Es ist aber nicht so, dass die Nordkoreaner die ihnen präsentierte „freie“ Kunst staunend oder voller Bewunderung rezipieren. Im Gegenteil! Die Nordkoreaner sind nicht sprachlos, sondern haben durchaus eine Meinung dazu. Diese folgt einer Kunstauffassung, bei der die Kunst nicht „autonom“ gedacht, sondern utilitaristisch in die Pflicht genommen wird. In Nordkorea dient die Kunst der Vermittlung der Staatsideologie, und die Geschichte der modernen Kunst endet vor den kubistischen Experimenten von Picasso und Braque.
So stoßen die avancierten Westler unvermittelt auf eine Gegenrede, die die Tendenz zur Abstraktion in Frage stellt. Wenn der Soundscape-Artist mit prozessierten Sounds arbeitet, die dem menschlichen Hörvermögen nicht zugänglich sind, und er von inneren akustischen Landschaften schwärmt, muss er sich fragen lassen, ob er denn etwa ein Bild von Bakterien auch als Kunst gelten lassen würde? Überhaupt: „Haben Sie nicht auch etwas, das mit dem Leben der Menschen zu tun hat?“ Derart fundamental in Frage gestellt, reagieren die Künstlerinnen und Künstler hilflos bis resigniert: „Oje, hier sollen die Künstler wieder Kunst machen!“ Am besten eine Kunst, die dann vom großen Führer Kim Jong-un gelobt wird.

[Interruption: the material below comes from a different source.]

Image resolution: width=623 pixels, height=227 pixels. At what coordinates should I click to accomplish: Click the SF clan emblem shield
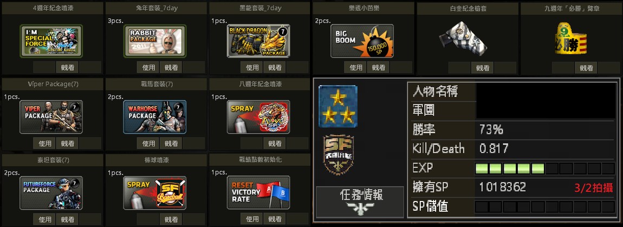[338, 154]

„Ist das Kunst oder kann es weg?“
So spürbar die Kluft zwischen der hochreflektierten und potentiell autonomen Konzeptkunst der Gäste und dem ganz anders gepolten Schaffen der nordkoreanischen Künstler auch ist, so erinnert manche „Diskussion“ auch an hierzulande durchaus populäre und durchaus bornierte Sichtweisen: „Ist das Kunst oder kann das weg?“ Für das „weg“ sind die Asiaten zu höflich, im Gegensatz zum aktuellen US-Präsidenten, der hier mehrfach aus dem Off zu hören ist.
Sehr interessant ist dann allerdings das Gespräch, das sich zwischen dem chinesischen Fotografen und einem der „Begleiter“ ergibt. Zu beobachten ist, wohin eine intelligente Gesprächsführung gelangen könnte, wenn es um Homosexualität, materielle Wünsche und Träume geht. Seine Träume, so der Nordkoreaner, weisen nicht ins Materielle; er träume davon, ein Mensch zu werden, an den sich die nächste Generation noch erinnert. Wenn man so will, heißt das ja, dass jemand, der sich durchaus als ein Individuum versteht, eine Spur hinterließe.
Vom Atomtest überrascht
Als die Reisegruppe dann von einem nordkoreanischen Atomtest überrascht wird, zeigt sich schnell, dass die staatliche Propaganda im Verbund mit den permanenten US-Drohgebärden eine Art künstlicher „Gemeinschaft“ kreiert haben, die nicht zu unterschätzen ist. Teil einer Nuklearmacht zu sein, scheint mehr Sicherheit zu bieten als eine Öffnung zum Ausland.
Das Fazit des Films fällt zwiespältig aus: Wurde man als Zuschauer Zeuge des Anfangs von „etwas“? Oder gilt: „Der Wunsch nach einer Art kontrollierter Interaktion mit der Außenwelt ist echt. Aber interagieren bedeutet, beeinflusst zu werden. Das geht nicht. Tief drinnen verstehen sie das.“ Das letzte Wort hat dann Donald Trump, der in seinem Treffen mit Kim Jong-un ein Zeichen für „eine unglaubliche Zukunft“ erkennen will. Dazu passt dann die aktuelle Nachricht, dass die Organisatoren des zweiten Treffens der beiden Staatsmänner in Hanoi den Misserfolg dieser „Begegnung“ wohl nicht überlebt haben.